Task brief
Scanning the entries below, copy every line that contains the word "screenshot".

(Material to process)

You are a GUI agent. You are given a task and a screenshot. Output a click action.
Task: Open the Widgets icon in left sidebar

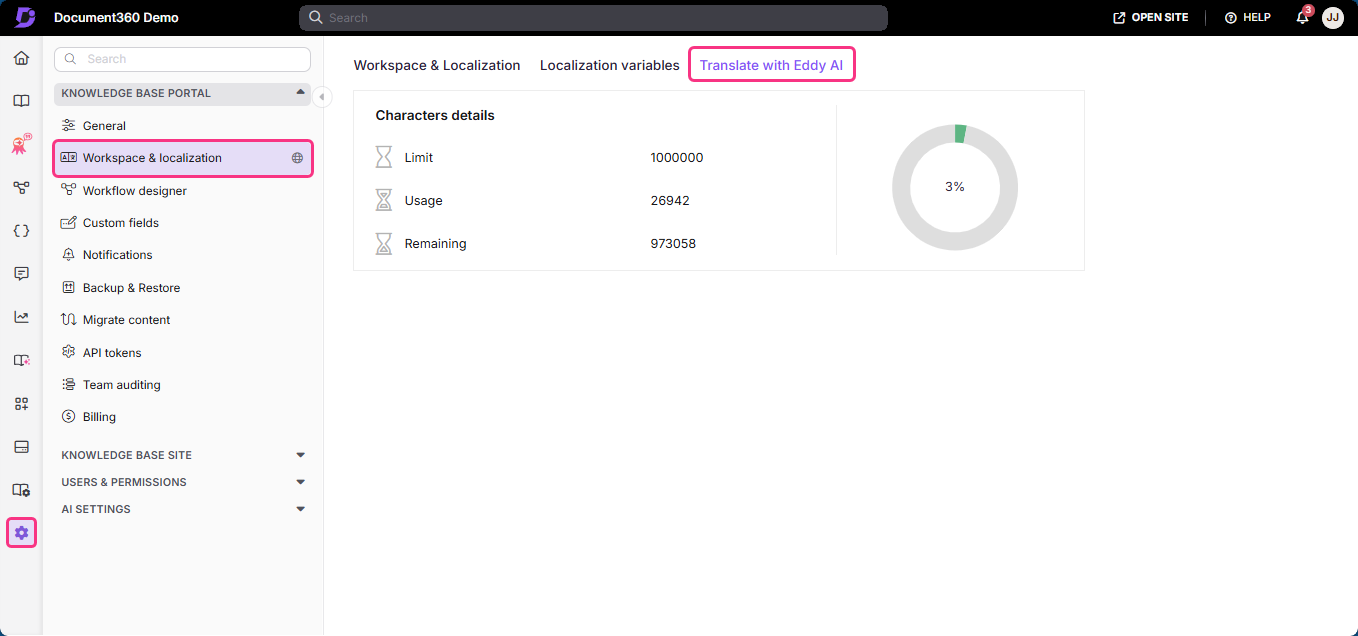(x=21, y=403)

(End Material to process)
(Material to process)

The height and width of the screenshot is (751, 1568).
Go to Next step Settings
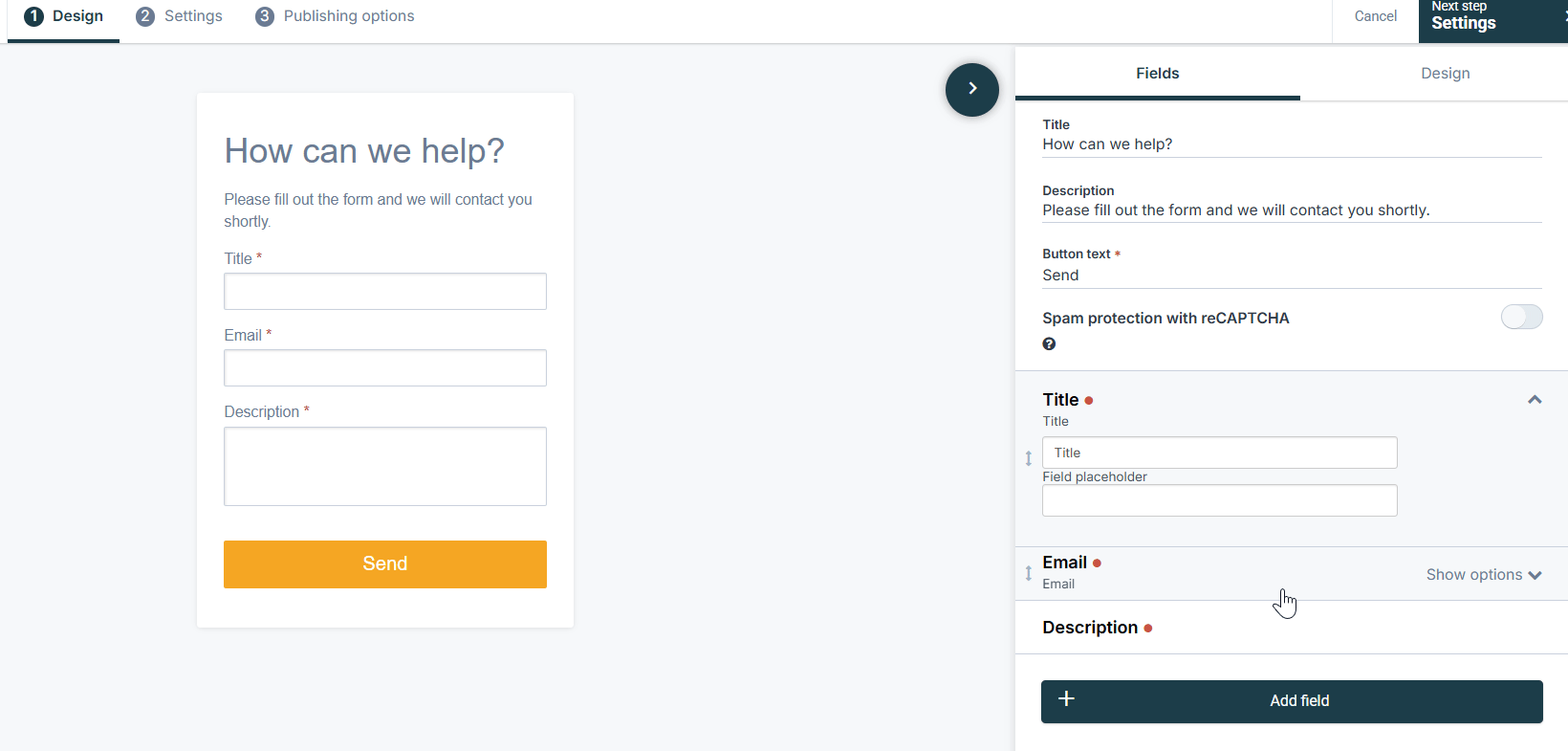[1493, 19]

(End Material to process)

Result for this task
You are a GUI agent. You are given a task and a screenshot. Output a click action.
The height and width of the screenshot is (751, 1568).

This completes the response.